Squat depth has been shown to have a significant effect on muscular development at the hip and knee joints, particularly with respect to the gluteus maximus (GM). Caterisano, et al. (2002) demonstrated that while average muscle activity of the GM was not significantly different in both the partial squat (16.92 +/- 8.78%) and parallel squat (28.00 +/- 10.29%), it increased significantly during the full squat (35.47 +/- 1.45%). Similar results were shown for peak values, which displayed significantly greater activity during performance of the full squat as compared to lesser squat depths.

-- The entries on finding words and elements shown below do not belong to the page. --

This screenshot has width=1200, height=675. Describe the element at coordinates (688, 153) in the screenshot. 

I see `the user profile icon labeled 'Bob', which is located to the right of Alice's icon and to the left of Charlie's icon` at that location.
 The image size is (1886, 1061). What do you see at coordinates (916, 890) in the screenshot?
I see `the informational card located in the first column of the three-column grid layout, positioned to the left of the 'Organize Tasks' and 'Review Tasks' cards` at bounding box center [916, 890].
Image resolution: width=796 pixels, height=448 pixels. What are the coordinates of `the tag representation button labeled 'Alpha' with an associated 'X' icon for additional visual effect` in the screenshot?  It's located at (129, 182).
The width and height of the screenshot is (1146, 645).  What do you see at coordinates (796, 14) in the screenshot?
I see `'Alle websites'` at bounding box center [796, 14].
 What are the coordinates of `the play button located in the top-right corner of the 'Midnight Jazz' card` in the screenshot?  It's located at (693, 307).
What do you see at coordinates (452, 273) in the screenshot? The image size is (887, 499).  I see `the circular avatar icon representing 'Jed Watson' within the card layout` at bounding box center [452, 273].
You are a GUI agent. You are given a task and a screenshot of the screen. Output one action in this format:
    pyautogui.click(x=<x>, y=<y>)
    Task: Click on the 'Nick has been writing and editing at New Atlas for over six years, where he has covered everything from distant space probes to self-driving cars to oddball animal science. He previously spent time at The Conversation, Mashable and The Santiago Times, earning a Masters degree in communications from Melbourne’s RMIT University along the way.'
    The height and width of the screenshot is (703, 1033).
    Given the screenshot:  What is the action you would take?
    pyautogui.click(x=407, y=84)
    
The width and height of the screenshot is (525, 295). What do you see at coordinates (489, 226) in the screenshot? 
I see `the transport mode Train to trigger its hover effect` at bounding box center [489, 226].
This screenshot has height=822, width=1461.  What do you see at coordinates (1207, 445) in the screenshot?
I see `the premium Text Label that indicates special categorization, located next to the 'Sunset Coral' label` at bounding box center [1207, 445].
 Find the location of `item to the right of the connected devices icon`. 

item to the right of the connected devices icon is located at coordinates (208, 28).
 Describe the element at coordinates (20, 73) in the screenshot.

As opposed to the GM, squat depth has little effect on hamstrings involvement. Maximum hamstrings activity tends to occur between 10 to 70 degrees of flexion (Escamilla, et al., 1998; Wilk, et al., 1996, Signorile, et al., 1994), but the magnitude of variation in peak and mean torque is not significant between partial squats, parallel squats and full squats. This is consistent with the bi-articular structure of the muscle complex. Since the hamstrings function both as hip extensors and knee flexors, muscle length remains fairly constant throughout performance, providing a relatively even force output.
Muscular forces at the knee are largely produced by the quadriceps femoris, with muscle activity peaking at approximately 80 to 90 degrees of flexion and remaining relatively consistent thereafter (Escamilla, et al., 1998; Wilk, et al., 1996). This would seem to infer that squatting past 90 degrees is superfluous if the goal is to maximize quadriceps development.
In conclusion, there is scant evidence to show that deep squats are contraindicated in those with healthy knee function. The decision as to how low to squat should therefore be based on an individual’s performance-oriented goals and considered in conjunction with any pathological issues that may be apparent. Those with PCL disorders should refrain from squatting below 50 to 60 degrees until the injury is fully healed. Disorders such as chondromalacia, osteoarthritis, and osteochondritis may also contraindicate the performance of deep squats. To optimize development of the gluteus maximus, squats should be carried out through their full range of motion; to target the quadriceps femoris, a squat depth of 90 degrees appears to be optimal.